REQUIRED ACTION:
Could you reproduce, word for word, everything below from the line containing "June 2015 (295, 1892)" down to the line containing "March 2025 (298, 671)", with both of those lines included and no others?

** Opening INFORMATION PROVIDED block **

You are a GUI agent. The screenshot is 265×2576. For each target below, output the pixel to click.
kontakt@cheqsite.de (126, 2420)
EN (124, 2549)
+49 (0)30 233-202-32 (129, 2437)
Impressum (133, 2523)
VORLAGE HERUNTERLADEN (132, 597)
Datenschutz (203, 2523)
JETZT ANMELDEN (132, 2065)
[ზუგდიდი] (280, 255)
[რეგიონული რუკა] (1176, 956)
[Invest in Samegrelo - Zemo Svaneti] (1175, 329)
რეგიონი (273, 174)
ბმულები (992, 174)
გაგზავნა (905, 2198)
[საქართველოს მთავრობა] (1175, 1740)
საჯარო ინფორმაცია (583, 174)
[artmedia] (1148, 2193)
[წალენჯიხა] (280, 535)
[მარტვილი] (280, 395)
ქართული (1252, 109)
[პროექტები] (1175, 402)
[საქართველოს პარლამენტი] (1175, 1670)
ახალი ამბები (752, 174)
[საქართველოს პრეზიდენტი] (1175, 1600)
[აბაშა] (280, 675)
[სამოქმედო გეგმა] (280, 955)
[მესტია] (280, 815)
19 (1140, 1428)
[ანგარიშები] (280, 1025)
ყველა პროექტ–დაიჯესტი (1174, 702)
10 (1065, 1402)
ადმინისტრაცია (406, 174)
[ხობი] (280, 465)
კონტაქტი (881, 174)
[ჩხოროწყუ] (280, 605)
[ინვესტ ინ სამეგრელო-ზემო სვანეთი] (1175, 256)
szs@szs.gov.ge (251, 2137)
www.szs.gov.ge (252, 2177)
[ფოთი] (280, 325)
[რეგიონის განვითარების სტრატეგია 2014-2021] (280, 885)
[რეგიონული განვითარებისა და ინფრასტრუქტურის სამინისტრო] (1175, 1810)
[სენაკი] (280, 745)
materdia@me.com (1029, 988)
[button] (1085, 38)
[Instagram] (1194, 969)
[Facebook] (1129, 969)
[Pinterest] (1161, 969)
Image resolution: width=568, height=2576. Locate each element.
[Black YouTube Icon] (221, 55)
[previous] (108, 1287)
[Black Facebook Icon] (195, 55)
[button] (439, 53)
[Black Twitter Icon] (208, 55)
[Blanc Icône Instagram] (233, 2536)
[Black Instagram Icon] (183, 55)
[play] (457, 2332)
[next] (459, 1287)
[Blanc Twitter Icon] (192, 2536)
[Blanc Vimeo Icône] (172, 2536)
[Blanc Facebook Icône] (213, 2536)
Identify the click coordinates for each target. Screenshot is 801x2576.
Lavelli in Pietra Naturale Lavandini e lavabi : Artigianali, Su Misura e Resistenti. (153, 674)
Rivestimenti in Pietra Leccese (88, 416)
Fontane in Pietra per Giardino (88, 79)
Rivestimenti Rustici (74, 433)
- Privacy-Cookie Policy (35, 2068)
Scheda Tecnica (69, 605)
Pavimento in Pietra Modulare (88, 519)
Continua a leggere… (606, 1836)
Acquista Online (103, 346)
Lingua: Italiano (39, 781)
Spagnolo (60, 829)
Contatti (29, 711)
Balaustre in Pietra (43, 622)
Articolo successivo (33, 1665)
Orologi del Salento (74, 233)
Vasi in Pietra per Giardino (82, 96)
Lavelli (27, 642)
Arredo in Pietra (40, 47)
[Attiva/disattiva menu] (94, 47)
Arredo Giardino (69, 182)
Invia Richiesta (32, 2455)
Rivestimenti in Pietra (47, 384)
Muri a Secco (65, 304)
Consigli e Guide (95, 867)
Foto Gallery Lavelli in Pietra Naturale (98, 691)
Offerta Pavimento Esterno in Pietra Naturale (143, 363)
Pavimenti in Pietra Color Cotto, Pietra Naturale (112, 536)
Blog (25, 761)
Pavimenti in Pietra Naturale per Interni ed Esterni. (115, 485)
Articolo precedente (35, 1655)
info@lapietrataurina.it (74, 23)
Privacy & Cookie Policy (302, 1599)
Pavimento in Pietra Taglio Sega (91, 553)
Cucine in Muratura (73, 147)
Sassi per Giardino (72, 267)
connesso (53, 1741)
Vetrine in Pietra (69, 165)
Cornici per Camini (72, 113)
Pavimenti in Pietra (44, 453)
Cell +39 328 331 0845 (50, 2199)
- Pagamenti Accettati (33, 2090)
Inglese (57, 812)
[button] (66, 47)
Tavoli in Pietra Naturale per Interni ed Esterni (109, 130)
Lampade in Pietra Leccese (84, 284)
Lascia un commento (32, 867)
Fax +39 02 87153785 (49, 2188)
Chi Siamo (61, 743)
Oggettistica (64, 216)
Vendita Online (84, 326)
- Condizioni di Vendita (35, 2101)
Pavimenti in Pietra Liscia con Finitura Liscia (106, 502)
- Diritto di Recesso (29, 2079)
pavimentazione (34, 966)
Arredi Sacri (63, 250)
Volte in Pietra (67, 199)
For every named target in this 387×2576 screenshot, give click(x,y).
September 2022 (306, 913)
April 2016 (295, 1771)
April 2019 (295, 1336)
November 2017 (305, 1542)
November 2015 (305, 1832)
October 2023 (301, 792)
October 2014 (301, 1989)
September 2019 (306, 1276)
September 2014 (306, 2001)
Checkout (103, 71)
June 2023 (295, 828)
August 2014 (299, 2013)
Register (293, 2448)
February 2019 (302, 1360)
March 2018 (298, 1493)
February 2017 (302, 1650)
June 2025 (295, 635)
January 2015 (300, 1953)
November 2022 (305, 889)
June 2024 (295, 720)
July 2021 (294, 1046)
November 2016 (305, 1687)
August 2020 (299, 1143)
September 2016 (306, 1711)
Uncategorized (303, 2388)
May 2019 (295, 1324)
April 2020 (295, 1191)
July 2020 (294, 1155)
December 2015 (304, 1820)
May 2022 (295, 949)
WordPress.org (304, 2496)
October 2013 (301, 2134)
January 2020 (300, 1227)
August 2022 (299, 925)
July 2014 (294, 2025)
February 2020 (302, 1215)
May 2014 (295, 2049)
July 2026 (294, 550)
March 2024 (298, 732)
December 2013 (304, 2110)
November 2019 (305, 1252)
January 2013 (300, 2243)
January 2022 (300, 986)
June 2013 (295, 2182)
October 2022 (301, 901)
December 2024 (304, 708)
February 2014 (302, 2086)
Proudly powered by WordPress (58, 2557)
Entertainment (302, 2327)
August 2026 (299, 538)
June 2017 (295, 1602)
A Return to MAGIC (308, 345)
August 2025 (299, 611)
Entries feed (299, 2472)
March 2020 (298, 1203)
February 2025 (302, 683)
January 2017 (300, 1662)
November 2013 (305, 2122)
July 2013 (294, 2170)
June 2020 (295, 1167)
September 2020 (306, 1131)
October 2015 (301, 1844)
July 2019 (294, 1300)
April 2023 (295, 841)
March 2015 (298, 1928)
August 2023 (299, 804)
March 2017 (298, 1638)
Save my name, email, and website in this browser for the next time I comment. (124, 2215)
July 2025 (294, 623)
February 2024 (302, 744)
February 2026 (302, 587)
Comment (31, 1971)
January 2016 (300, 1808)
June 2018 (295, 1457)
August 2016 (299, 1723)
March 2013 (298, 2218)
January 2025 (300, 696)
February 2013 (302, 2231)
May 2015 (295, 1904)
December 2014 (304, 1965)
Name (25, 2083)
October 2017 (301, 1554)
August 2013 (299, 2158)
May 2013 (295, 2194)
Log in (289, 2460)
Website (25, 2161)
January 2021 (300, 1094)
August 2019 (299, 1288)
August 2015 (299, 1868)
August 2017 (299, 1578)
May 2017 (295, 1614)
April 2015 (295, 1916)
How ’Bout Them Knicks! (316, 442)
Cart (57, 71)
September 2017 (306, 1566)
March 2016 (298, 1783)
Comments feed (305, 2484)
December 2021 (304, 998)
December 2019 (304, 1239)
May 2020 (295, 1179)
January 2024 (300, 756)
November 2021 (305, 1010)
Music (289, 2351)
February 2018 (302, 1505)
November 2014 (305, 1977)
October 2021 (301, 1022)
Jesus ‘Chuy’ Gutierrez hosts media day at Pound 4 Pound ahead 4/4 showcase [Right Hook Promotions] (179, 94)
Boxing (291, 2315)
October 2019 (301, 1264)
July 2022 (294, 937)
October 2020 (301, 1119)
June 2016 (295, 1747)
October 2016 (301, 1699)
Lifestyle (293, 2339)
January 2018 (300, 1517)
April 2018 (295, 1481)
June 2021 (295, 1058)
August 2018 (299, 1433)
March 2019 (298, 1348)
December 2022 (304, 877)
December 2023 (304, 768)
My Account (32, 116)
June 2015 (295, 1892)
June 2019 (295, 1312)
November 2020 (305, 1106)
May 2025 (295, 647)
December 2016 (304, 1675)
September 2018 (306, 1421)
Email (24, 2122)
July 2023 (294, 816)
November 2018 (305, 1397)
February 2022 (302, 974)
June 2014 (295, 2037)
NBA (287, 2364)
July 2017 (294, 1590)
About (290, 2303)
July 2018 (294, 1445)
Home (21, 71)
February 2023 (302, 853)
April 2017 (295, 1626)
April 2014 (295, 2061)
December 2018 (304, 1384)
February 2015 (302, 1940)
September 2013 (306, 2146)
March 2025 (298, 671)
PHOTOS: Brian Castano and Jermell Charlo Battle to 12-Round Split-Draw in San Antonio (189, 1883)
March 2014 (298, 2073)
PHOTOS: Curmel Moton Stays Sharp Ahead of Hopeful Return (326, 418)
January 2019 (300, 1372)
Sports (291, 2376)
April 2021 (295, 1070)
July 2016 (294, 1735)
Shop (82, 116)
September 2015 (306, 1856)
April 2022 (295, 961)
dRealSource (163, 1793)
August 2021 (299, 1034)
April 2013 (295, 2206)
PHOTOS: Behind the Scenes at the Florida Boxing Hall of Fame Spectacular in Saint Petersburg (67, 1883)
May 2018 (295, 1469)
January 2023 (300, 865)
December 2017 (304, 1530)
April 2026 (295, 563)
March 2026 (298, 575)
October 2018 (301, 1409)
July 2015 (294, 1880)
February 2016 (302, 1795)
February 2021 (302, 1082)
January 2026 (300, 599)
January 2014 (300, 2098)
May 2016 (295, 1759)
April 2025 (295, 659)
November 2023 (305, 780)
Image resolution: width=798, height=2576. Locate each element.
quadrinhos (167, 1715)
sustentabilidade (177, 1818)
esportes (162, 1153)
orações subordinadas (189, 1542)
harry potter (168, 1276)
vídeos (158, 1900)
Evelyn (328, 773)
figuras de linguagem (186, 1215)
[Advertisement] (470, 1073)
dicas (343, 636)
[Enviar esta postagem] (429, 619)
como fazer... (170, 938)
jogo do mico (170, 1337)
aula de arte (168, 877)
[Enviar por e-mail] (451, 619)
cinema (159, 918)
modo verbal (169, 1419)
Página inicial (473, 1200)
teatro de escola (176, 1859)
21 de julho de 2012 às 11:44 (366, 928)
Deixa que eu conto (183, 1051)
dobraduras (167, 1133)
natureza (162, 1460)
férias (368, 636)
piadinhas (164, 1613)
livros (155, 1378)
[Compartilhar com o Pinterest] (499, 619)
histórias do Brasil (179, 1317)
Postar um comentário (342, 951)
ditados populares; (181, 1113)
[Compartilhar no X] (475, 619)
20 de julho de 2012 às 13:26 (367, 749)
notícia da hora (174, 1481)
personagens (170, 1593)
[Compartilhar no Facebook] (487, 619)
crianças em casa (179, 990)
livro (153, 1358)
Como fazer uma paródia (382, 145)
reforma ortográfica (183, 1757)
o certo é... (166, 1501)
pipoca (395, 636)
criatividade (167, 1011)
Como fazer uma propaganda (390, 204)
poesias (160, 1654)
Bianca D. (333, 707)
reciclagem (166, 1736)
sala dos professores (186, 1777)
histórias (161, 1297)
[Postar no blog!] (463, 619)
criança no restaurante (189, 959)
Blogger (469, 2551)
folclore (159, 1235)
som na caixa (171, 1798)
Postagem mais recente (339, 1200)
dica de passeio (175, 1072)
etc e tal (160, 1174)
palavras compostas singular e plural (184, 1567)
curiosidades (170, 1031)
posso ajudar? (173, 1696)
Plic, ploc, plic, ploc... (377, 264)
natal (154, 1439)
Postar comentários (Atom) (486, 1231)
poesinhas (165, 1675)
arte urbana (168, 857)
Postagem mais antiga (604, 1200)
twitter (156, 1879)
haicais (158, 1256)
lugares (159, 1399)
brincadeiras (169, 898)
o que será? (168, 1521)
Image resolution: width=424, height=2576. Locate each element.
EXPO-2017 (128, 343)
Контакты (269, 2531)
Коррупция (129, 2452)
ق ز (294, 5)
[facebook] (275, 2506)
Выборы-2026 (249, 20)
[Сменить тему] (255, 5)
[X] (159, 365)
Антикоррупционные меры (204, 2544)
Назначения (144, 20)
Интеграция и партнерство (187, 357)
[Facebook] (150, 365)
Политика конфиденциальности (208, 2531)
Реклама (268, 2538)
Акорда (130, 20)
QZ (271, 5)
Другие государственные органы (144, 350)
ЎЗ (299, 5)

** Closing INFORMATION PROVIDED block **

ANSWER FOR THE TASK:
June 2015 (295, 1892)
June 2019 (295, 1312)
November 2020 (305, 1106)
May 2025 (295, 647)
December 2016 (304, 1675)
September 2018 (306, 1421)
Email (24, 2122)
July 2023 (294, 816)
November 2018 (305, 1397)
February 2022 (302, 974)
June 2014 (295, 2037)
NBA (287, 2364)
July 2017 (294, 1590)
About (290, 2303)
July 2018 (294, 1445)
Home (21, 71)
February 2023 (302, 853)
April 2017 (295, 1626)
April 2014 (295, 2061)
December 2018 (304, 1384)
February 2015 (302, 1940)
September 2013 (306, 2146)
March 2025 (298, 671)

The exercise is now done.